Kultur: Tim Schleider (schl)
Gibt es bei Katastrophen dieser Art wirklich noch Unter-schiede zwischen der Berichterstattung von Boulevardmedien und der seriösen Nachrichtenpresse?
Ja, das würde ich sagen. Den mutmaßlichen Täter zu dämonisieren, ihn zum Monster zu erklären – das ist nach wie vor die grausige Spezialität des Boulevards. Und doch verschärfen die allgemeine Hektik und der Wettlauf um den Scoop einen Grundkonflikt, der alle Medien gleichermaßen betrifft und der sie ähnlicher werden lässt: Es ist der Grundkonflikt zwischen Geschwindigkeit und Genauigkeit. Wer zu schnell ist, liegt womöglich falsch; und wer zu lange braucht, kann keine exklusiven News präsentieren. Das ist ein Dilemma aller Medien.

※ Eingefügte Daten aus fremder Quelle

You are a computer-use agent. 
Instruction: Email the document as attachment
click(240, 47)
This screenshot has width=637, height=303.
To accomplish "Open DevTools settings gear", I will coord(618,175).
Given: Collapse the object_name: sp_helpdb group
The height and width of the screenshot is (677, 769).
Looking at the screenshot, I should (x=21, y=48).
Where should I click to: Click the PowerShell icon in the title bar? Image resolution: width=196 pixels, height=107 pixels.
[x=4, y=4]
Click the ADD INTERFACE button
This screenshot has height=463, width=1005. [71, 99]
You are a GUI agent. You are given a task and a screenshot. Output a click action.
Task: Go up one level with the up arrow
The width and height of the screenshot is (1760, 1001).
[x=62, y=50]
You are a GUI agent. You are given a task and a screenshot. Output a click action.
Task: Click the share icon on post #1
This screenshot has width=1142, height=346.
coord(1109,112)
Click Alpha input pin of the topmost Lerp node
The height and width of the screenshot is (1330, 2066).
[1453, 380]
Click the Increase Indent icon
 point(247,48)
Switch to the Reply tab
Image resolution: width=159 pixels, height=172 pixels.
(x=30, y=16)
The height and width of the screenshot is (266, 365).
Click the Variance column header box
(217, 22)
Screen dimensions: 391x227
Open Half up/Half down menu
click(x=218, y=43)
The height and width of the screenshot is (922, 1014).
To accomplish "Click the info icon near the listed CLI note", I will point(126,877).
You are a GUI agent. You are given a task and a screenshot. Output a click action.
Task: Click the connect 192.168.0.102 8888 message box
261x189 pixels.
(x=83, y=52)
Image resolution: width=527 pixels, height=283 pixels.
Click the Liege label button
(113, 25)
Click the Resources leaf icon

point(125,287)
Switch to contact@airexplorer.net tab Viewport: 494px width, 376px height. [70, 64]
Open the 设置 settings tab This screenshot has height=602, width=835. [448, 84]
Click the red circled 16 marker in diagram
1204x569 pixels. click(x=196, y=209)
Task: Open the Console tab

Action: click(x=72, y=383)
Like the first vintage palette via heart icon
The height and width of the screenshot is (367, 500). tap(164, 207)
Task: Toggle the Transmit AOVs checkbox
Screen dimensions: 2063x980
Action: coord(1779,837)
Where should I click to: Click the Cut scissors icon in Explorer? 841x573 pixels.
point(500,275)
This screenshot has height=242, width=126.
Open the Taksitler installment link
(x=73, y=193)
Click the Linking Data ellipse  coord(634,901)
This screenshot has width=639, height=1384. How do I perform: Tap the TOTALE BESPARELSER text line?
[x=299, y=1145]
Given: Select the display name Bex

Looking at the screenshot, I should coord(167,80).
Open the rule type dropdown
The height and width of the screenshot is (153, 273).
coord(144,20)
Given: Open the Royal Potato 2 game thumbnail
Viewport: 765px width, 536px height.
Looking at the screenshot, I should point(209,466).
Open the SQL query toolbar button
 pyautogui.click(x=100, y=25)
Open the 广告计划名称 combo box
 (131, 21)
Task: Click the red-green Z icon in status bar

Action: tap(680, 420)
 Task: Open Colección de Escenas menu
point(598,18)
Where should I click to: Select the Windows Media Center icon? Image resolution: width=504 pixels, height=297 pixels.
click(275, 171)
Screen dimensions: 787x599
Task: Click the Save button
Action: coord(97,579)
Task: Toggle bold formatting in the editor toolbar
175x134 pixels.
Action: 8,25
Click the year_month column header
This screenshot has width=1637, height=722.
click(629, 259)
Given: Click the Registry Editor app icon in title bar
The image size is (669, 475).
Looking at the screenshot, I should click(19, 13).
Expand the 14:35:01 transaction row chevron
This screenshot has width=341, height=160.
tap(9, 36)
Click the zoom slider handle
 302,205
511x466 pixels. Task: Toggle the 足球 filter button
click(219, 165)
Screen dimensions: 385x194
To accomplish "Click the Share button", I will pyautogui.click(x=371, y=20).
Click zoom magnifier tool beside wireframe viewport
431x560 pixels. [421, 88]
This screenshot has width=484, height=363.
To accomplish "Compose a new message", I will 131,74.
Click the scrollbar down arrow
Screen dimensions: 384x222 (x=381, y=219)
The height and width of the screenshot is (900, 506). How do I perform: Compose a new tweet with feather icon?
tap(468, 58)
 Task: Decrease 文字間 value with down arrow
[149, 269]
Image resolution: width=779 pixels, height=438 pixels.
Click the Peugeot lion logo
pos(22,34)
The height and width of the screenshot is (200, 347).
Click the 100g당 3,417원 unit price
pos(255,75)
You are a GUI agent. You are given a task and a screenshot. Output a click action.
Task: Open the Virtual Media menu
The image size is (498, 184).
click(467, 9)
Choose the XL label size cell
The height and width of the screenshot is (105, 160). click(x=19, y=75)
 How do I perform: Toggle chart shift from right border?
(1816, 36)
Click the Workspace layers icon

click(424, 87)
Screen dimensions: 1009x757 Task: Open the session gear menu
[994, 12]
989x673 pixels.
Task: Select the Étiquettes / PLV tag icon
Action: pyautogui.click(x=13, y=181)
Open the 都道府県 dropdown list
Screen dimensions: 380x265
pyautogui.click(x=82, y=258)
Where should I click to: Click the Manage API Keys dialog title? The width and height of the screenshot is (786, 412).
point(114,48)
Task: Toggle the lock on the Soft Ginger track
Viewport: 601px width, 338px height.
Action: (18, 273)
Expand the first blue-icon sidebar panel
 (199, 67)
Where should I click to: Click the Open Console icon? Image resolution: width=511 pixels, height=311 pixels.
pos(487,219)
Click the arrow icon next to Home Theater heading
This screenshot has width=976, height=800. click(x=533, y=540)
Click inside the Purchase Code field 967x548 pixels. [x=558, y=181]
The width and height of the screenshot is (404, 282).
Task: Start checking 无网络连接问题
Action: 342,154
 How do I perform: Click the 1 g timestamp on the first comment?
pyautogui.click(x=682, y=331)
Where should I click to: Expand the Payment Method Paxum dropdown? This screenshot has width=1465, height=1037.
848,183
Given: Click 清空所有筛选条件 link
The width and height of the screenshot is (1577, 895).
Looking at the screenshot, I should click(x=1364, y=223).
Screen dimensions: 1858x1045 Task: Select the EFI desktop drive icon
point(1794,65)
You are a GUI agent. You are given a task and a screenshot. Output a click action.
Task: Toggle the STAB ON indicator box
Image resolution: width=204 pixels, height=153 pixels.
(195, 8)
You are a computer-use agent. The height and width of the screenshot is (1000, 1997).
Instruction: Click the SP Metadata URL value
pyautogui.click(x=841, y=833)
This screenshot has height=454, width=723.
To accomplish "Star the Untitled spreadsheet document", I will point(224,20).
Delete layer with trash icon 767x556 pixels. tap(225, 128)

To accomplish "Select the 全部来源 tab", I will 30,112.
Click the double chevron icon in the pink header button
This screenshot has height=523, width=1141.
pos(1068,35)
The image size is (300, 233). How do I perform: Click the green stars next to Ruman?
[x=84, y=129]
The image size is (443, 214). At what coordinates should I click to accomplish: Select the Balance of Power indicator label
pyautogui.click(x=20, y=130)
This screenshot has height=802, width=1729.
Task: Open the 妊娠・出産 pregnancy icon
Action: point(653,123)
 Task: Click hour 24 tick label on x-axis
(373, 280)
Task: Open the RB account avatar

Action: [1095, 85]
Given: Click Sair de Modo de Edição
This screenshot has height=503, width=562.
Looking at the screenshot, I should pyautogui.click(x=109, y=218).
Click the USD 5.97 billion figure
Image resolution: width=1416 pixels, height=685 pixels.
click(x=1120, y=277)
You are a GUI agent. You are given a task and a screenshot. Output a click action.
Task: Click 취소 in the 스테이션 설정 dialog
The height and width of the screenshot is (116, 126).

In den sozialen Netzwerken gibt es heftige Beschwerden, auch die sonst seriösen Medien hätten ohne Rücksicht auf Persönlichkeitsrechte über die Angehörigen der Opfer und dann über das Leben und die Familie des Co-Piloten berichtet. Zu Recht?
Das ist ein hochinteressanter Punkt. Als Bürger teile ich viele Kritikpunkte. Als Wissenschaftler zeigt mir dies, dass die Vierte Gewalt des Journalismus heute zunehmend durch die Fünfte Gewalt des Publikums beobachtet und eben auch kontrolliert und kritisiert wird. Hier treten die vernetzten Vielen als eine neue Macht in Erscheinung. Sie geben auf Twitter und in sozialen Netzwerken ihr Urteil ab, posten ihre Nachrichten und Einwände, machen ihre Empörung und mitunter auch ihren Ekel sichtbar.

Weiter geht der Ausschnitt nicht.